Your objective: This task calls for copying every line in the data below that contains the word "will".

[Items listed in a dataset]
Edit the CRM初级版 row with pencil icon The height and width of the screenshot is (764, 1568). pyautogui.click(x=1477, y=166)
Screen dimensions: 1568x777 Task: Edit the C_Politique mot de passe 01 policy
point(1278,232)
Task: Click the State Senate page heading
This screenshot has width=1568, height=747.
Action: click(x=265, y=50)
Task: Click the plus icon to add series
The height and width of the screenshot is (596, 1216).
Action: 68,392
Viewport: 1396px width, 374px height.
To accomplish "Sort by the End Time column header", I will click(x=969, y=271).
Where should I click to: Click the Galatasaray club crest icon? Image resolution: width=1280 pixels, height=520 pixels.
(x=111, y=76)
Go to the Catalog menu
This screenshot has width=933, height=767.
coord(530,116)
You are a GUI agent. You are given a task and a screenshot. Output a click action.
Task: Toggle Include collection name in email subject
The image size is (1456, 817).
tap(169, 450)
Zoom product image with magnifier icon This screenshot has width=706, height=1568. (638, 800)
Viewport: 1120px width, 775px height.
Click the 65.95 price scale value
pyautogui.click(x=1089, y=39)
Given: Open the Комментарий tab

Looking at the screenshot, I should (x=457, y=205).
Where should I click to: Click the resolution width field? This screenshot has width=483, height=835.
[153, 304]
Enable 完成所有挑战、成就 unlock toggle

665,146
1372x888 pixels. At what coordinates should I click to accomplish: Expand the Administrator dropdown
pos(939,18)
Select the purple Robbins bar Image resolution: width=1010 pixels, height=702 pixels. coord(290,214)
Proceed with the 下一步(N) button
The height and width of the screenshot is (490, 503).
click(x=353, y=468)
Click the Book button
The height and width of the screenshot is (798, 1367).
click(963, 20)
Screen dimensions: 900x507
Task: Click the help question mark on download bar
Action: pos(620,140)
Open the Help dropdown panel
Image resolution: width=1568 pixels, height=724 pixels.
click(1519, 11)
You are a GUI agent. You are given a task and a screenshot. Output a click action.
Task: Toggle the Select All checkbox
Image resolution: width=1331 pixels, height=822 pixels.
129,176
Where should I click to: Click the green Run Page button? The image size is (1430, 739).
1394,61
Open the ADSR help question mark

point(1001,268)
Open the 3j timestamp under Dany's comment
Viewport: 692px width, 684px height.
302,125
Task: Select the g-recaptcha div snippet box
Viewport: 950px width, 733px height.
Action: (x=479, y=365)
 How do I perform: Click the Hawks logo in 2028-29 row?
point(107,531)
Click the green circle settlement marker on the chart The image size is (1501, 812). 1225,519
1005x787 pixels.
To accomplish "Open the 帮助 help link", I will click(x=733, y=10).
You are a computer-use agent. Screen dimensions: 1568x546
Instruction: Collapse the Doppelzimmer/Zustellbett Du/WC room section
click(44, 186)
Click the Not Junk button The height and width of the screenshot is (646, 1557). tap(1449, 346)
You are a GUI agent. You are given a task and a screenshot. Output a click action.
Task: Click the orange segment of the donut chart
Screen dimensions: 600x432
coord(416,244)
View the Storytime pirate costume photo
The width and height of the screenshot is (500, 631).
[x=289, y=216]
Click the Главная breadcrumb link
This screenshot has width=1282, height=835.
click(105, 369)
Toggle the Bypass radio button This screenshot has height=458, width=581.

Answer to the problem:
To accomplish "Sort by the End Time column header", I will click(x=969, y=271).
To accomplish "Open the 帮助 help link", I will click(x=733, y=10).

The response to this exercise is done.